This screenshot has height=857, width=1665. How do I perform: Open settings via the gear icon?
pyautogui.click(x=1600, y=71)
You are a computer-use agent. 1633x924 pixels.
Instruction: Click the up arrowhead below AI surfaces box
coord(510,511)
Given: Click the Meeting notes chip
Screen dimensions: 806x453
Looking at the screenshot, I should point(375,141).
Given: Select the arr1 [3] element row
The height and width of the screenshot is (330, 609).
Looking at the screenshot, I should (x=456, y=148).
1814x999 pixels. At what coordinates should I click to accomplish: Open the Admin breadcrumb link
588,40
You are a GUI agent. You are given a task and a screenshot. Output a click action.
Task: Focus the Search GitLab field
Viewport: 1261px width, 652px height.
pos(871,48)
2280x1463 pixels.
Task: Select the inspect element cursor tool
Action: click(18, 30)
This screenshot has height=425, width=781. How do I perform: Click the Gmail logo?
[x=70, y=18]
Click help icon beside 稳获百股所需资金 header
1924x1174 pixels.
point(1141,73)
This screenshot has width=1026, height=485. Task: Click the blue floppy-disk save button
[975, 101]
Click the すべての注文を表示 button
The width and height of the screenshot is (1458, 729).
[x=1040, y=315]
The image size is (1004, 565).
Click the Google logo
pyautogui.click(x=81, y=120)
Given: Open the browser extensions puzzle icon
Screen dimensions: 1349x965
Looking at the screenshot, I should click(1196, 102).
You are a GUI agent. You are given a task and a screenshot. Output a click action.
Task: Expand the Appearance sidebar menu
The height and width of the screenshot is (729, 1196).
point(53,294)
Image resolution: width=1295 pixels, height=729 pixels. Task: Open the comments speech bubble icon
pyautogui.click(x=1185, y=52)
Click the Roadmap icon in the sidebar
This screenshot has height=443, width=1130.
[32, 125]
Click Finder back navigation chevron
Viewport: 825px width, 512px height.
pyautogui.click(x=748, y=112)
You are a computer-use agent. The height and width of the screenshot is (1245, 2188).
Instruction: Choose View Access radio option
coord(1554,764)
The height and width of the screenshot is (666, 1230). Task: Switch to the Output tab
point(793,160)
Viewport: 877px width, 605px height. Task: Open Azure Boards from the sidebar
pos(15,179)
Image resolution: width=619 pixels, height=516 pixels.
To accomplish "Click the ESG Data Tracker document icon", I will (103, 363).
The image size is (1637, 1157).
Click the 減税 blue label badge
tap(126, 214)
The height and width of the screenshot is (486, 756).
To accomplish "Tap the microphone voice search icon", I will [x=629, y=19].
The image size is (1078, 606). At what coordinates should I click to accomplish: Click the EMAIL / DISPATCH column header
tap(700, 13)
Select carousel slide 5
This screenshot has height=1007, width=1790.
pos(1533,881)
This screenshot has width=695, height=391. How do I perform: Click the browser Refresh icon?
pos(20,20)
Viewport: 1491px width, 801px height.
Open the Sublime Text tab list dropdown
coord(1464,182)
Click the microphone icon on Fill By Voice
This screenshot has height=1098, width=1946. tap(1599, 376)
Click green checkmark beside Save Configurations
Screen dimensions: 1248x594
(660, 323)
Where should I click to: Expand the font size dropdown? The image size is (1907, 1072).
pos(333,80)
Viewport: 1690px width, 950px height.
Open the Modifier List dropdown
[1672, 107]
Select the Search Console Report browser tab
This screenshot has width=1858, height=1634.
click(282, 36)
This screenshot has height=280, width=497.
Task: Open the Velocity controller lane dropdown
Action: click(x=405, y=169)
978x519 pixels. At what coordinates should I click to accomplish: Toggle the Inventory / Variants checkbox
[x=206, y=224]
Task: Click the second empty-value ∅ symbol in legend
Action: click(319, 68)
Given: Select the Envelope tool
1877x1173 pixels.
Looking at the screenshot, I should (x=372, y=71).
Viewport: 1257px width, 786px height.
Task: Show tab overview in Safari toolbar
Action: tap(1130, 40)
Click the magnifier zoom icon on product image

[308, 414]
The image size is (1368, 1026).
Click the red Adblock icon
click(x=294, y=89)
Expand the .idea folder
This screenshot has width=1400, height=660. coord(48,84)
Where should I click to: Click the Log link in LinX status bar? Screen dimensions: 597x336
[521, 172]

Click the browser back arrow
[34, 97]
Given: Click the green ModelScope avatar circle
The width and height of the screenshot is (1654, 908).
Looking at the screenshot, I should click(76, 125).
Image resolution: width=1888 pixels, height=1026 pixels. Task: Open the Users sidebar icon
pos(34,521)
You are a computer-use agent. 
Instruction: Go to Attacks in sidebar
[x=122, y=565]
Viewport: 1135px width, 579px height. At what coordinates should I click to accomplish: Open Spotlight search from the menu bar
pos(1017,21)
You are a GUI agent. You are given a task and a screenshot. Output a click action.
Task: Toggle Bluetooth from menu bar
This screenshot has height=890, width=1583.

════════════════════

§ **Requirement**: Write down, word for word, the lines above from the one containing "The image size is (1637, 1157)." through the one containing "Click green checkmark", both ends included.

§ **Answer area**:
The image size is (1637, 1157).
Click the 減税 blue label badge
tap(126, 214)
The height and width of the screenshot is (486, 756).
To accomplish "Tap the microphone voice search icon", I will [x=629, y=19].
The image size is (1078, 606). At what coordinates should I click to accomplish: Click the EMAIL / DISPATCH column header
tap(700, 13)
Select carousel slide 5
This screenshot has height=1007, width=1790.
pos(1533,881)
This screenshot has width=695, height=391. How do I perform: Click the browser Refresh icon?
pos(20,20)
Viewport: 1491px width, 801px height.
Open the Sublime Text tab list dropdown
coord(1464,182)
Click the microphone icon on Fill By Voice
This screenshot has height=1098, width=1946. tap(1599, 376)
Click green checkmark beside Save Configurations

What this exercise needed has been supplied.